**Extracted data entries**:
┏━━

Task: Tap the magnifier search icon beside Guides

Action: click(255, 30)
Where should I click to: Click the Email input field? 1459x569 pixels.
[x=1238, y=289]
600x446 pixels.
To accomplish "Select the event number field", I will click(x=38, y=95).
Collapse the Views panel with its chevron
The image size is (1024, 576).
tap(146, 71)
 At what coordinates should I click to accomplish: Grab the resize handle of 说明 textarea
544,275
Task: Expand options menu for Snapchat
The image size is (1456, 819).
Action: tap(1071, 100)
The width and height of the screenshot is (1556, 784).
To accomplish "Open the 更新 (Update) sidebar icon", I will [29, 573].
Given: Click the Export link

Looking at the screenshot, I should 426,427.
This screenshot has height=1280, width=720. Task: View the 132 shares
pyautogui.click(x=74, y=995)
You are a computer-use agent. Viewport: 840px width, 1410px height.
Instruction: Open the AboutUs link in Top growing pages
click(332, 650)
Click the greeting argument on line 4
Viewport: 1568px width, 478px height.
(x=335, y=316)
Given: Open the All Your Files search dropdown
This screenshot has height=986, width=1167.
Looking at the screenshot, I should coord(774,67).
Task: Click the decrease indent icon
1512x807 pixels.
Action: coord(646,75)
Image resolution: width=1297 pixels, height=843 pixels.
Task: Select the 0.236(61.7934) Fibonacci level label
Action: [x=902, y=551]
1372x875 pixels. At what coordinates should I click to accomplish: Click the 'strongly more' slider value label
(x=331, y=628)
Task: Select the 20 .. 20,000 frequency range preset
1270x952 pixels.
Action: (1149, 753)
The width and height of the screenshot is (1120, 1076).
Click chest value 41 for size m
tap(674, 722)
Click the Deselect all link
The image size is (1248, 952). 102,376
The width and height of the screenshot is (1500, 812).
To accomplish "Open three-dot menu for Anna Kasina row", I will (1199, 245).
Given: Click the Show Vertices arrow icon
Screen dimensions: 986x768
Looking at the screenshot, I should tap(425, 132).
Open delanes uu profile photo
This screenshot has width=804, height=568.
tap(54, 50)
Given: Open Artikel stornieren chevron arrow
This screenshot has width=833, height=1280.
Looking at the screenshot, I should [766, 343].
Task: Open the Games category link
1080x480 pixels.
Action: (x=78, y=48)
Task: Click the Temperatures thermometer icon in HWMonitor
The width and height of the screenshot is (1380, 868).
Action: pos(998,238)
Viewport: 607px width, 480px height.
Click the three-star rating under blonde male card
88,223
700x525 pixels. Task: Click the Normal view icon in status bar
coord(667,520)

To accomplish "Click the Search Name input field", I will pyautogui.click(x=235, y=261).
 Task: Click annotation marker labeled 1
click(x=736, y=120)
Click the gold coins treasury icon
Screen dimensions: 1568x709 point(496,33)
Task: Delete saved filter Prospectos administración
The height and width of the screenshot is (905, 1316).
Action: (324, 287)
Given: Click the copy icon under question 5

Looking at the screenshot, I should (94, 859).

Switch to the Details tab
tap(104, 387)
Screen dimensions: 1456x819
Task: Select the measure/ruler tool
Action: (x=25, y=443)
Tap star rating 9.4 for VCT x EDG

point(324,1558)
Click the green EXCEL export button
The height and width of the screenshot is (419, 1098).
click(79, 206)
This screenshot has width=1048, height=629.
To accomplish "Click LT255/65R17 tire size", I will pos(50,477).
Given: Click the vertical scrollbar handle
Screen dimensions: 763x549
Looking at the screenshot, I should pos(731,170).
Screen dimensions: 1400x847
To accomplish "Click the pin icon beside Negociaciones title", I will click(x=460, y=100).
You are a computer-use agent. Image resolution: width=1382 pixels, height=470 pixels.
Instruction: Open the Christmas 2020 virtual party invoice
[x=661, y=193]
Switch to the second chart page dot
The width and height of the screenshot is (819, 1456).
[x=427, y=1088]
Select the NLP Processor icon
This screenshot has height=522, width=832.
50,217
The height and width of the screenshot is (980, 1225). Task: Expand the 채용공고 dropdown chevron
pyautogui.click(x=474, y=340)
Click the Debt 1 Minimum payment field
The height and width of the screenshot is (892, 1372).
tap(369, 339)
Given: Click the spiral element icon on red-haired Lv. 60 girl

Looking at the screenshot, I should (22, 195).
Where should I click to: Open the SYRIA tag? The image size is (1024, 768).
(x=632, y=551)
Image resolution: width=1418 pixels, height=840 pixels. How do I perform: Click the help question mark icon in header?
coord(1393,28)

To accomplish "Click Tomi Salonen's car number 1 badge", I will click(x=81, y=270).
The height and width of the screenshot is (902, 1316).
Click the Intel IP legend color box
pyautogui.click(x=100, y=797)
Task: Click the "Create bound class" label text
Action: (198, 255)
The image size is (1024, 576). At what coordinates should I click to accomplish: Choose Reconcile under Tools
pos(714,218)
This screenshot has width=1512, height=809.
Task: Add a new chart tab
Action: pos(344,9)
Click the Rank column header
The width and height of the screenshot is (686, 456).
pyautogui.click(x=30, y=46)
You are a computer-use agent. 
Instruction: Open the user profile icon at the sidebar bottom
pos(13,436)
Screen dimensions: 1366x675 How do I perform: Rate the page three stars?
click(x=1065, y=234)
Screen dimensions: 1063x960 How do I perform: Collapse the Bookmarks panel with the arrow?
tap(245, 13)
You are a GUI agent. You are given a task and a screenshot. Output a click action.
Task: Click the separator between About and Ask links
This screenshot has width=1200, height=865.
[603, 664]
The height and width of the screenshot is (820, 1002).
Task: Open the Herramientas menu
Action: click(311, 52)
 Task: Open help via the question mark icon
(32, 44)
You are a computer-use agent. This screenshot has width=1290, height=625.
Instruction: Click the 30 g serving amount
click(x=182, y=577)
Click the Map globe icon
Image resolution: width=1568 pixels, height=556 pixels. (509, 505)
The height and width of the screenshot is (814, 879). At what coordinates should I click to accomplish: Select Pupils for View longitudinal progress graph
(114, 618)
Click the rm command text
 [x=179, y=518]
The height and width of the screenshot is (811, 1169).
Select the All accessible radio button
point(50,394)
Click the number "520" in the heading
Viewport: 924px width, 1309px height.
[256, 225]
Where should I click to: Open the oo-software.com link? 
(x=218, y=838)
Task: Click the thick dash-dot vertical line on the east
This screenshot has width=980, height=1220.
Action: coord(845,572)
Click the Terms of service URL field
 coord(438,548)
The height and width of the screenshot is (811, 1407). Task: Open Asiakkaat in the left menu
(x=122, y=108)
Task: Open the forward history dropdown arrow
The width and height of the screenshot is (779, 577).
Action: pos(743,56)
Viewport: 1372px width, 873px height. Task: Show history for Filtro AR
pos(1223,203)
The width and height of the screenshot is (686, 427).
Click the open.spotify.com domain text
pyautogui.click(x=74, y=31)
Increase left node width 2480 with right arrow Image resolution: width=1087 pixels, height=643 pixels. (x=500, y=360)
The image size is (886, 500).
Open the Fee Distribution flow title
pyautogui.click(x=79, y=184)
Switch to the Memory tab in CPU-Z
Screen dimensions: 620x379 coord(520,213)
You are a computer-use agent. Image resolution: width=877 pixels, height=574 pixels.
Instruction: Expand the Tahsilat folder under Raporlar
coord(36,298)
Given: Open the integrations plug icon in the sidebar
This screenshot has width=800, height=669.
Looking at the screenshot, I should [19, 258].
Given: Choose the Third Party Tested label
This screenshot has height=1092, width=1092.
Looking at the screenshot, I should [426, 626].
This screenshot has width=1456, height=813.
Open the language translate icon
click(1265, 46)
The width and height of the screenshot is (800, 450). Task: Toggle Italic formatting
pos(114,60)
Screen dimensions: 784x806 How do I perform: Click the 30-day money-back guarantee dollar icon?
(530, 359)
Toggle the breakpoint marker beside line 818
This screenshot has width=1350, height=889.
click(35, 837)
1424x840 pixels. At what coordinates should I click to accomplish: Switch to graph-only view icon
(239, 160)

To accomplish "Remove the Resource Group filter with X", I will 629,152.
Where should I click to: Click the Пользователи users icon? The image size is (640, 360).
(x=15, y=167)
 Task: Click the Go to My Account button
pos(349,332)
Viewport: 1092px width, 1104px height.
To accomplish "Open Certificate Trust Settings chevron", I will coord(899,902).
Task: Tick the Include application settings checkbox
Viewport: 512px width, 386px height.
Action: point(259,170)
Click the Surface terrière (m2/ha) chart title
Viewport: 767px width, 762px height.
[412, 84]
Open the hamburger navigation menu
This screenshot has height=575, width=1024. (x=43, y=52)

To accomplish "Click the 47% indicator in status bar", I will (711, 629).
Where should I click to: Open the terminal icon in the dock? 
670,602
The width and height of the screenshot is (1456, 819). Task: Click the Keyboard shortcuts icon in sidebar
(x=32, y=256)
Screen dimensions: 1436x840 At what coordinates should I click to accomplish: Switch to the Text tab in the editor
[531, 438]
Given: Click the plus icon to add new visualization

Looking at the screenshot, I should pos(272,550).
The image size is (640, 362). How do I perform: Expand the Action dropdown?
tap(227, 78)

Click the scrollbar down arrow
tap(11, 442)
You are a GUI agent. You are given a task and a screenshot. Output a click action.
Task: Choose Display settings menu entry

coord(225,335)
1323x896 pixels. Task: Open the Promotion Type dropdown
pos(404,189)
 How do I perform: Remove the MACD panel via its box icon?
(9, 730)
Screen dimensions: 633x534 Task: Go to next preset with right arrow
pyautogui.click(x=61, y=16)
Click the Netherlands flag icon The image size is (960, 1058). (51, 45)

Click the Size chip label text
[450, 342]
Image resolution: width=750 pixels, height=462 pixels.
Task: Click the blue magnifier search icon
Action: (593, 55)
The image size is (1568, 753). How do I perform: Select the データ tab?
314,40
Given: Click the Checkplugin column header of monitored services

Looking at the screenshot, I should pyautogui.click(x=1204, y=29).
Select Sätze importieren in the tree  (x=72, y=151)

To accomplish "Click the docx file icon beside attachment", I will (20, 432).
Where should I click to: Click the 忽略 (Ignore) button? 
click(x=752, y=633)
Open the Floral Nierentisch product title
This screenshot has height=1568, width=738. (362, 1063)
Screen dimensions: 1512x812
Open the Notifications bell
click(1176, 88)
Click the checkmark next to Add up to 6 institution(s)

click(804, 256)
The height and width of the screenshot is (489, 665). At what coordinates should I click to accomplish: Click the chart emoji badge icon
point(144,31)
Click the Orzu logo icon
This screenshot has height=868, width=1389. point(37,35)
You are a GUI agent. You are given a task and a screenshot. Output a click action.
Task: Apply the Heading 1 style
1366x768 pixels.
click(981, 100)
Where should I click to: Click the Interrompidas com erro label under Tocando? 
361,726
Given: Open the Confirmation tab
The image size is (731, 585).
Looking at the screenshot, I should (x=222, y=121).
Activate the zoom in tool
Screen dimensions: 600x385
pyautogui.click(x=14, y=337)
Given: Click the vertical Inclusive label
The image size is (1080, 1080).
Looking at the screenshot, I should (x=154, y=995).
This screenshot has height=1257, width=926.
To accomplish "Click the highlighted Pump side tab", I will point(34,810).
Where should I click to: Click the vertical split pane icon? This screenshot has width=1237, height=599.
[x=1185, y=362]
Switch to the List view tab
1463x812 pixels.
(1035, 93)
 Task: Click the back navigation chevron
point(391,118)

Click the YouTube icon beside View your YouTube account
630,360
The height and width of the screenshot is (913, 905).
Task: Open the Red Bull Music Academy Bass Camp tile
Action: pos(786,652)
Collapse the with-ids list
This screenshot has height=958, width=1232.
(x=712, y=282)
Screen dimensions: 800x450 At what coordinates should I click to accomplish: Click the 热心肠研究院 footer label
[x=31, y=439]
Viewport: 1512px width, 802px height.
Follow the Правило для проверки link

┗━━

**Given exercise**:
Arrange the data lines as a Markdown table with the columns Row and Line. Start at the line that contains "Task: Open the Games category link", stop after the line that contains "I will pos(50,477).", and omit any blank lines.

**Worked answer**:
| Row | Line |
|---|---|
| 1 | Task: Open the Games category link |
| 2 | 1080x480 pixels. |
| 3 | Action: (x=78, y=48) |
| 4 | Task: Click the Temperatures thermometer icon in HWMonitor |
| 5 | The width and height of the screenshot is (1380, 868). |
| 6 | Action: pos(998,238) |
| 7 | Viewport: 607px width, 480px height. |
| 8 | Click the three-star rating under blonde male card |
| 9 | 88,223 |
| 10 | 700x525 pixels. Task: Click the Normal view icon in status bar |
| 11 | coord(667,520) |
| 12 | To accomplish "Click the Search Name input field", I will pyautogui.click(x=235, y=261). |
| 13 |  Task: Click annotation marker labeled 1 |
| 14 | click(x=736, y=120) |
| 15 | Click the gold coins treasury icon |
| 16 | Screen dimensions: 1568x709 point(496,33) |
| 17 | Task: Delete saved filter Prospectos administración |
| 18 | The height and width of the screenshot is (905, 1316). |
| 19 | Action: (324, 287) |
| 20 | Given: Click the copy icon under question 5 |
| 21 | Looking at the screenshot, I should (94, 859). |
| 22 | Switch to the Details tab |
| 23 | tap(104, 387) |
| 24 | Screen dimensions: 1456x819 |
| 25 | Task: Select the measure/ruler tool |
| 26 | Action: (x=25, y=443) |
| 27 | Tap star rating 9.4 for VCT x EDG |
| 28 | point(324,1558) |
| 29 | Click the green EXCEL export button |
| 30 | The height and width of the screenshot is (419, 1098). |
| 31 | click(79, 206) |
| 32 | This screenshot has width=1048, height=629. |
| 33 | To accomplish "Click LT255/65R17 tire size", I will pos(50,477). |